→ **Activity**: Your job is to give again, exactly and with no additions, the lines in the records below from the one with "Task: Switch mode to Extreme" through the one with "Task: Select the hand pan tool", both included. Omit the pictures.

→ **Data for this task**:
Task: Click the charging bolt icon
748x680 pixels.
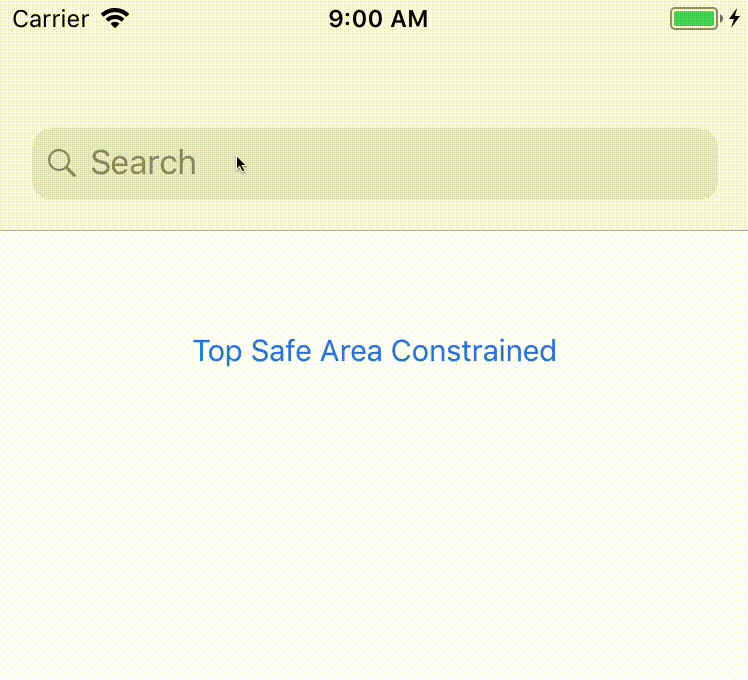Action: 734,19
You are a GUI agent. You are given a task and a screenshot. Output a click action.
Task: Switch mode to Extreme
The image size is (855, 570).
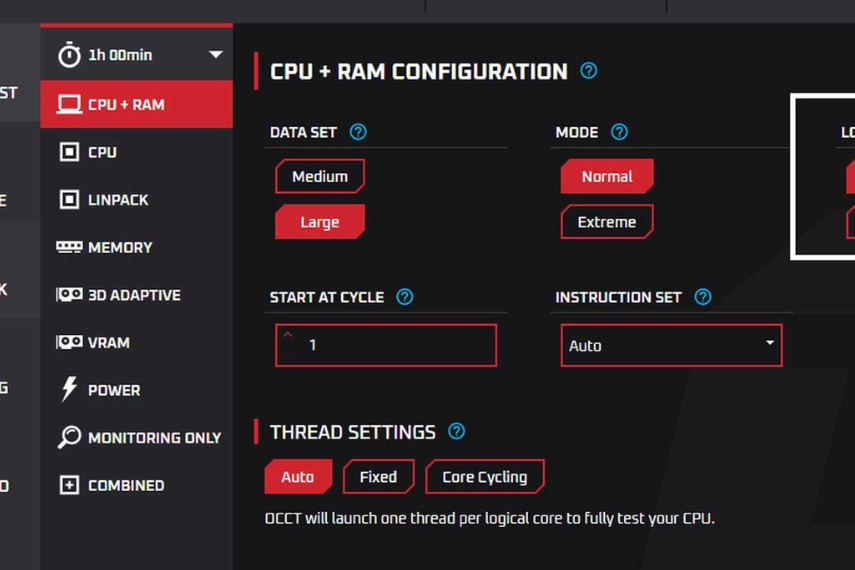click(606, 222)
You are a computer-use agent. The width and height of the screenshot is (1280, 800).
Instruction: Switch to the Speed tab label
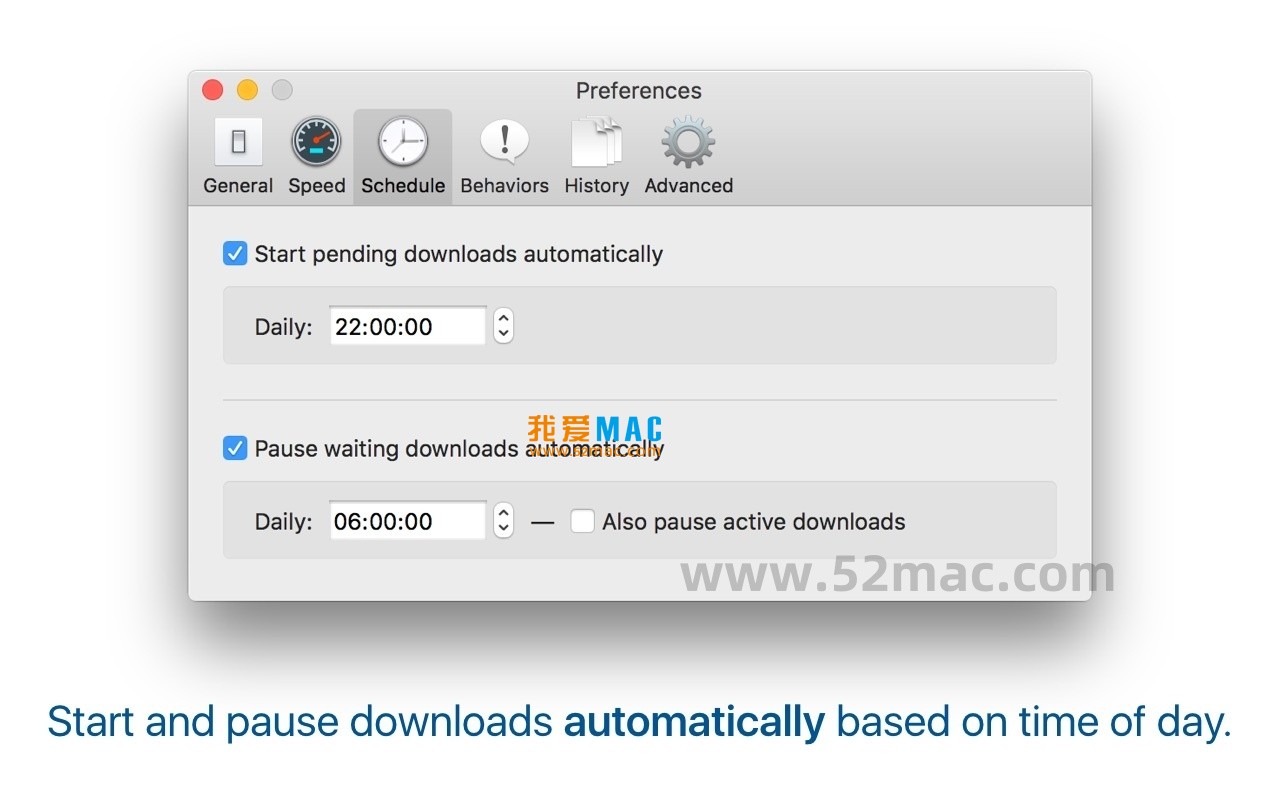tap(316, 186)
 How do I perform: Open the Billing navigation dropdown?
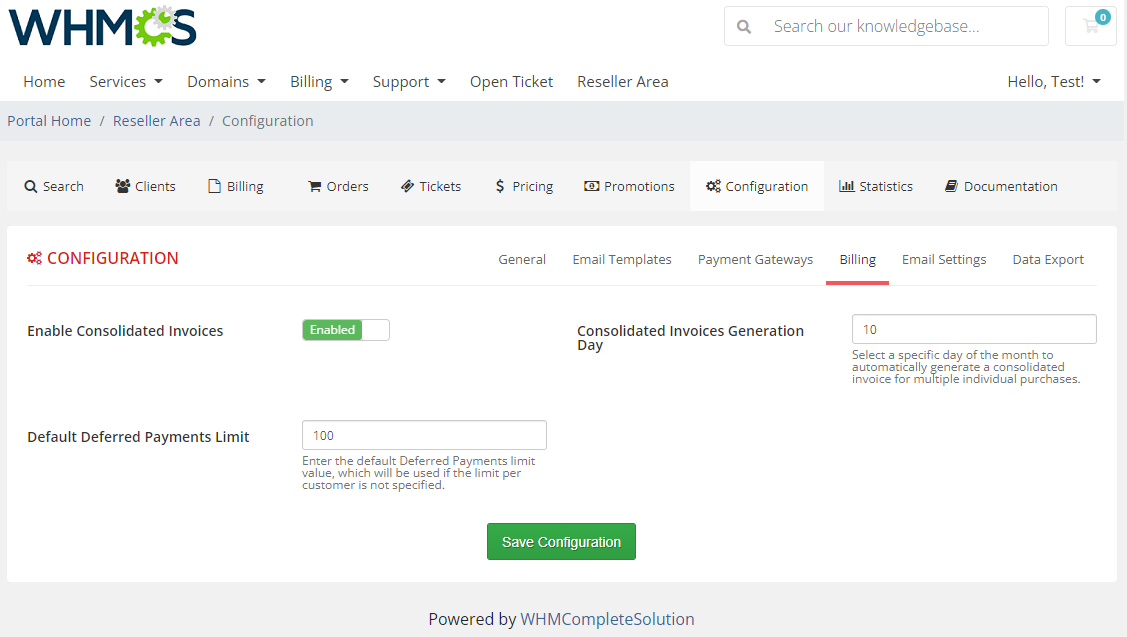click(319, 81)
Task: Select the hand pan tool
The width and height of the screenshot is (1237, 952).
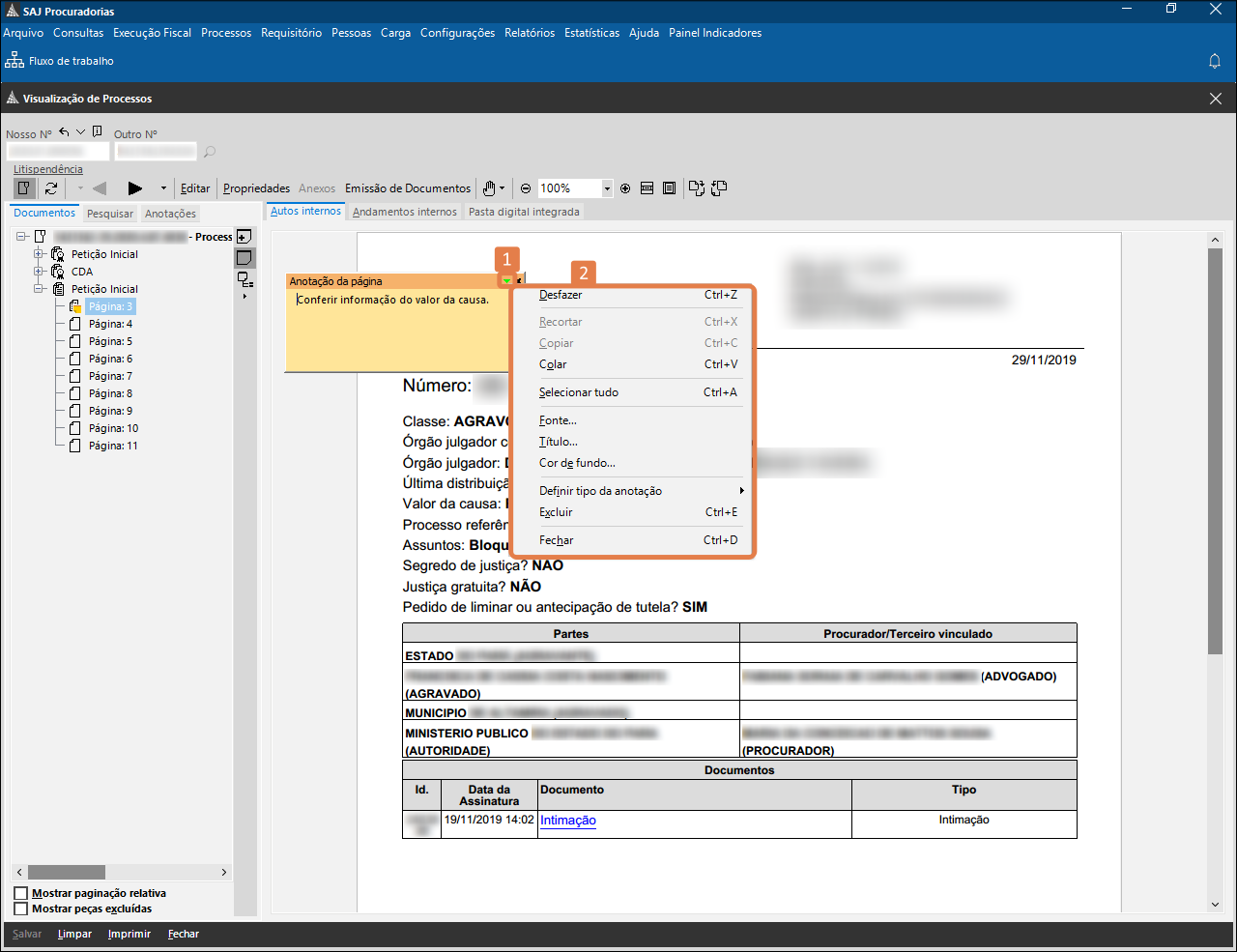Action: click(490, 188)
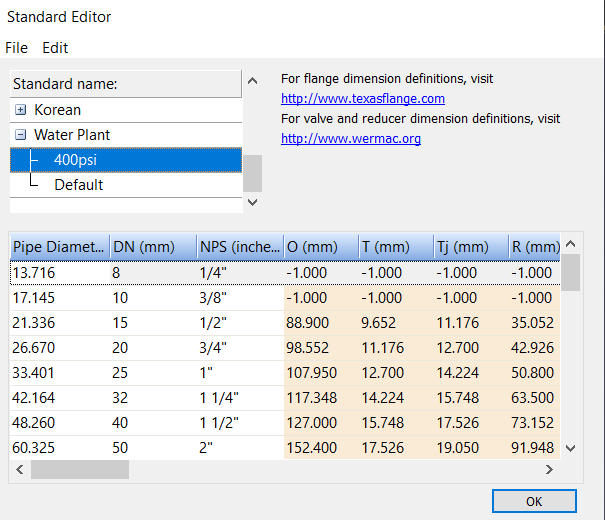Select the Default standard entry
The height and width of the screenshot is (520, 605).
tap(78, 185)
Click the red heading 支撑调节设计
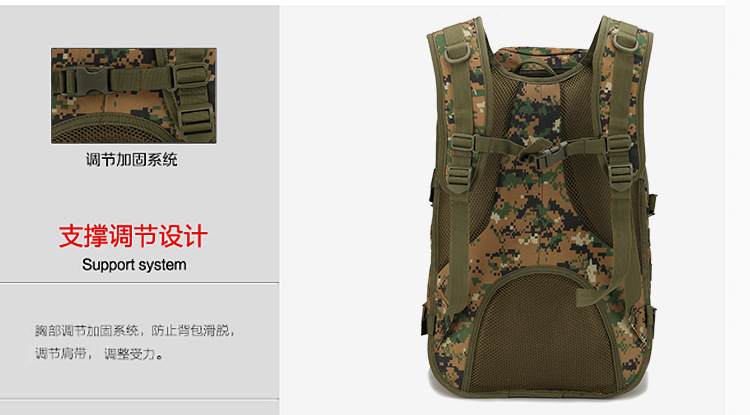The image size is (750, 415). [x=133, y=236]
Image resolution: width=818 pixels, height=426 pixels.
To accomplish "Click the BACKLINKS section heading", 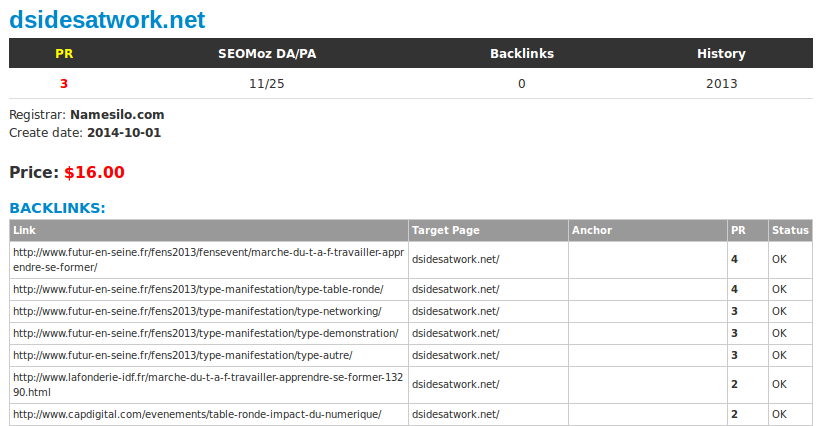I will 57,208.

→ **Reply**:
Task: Switch mode to Extreme
The image size is (855, 570).
click(606, 222)
You are a computer-use agent. The width and height of the screenshot is (1280, 800).
Instruction: Switch to the Speed tab label
tap(316, 186)
 How do I perform: Open the Billing navigation dropdown?
click(319, 81)
Task: Select the hand pan tool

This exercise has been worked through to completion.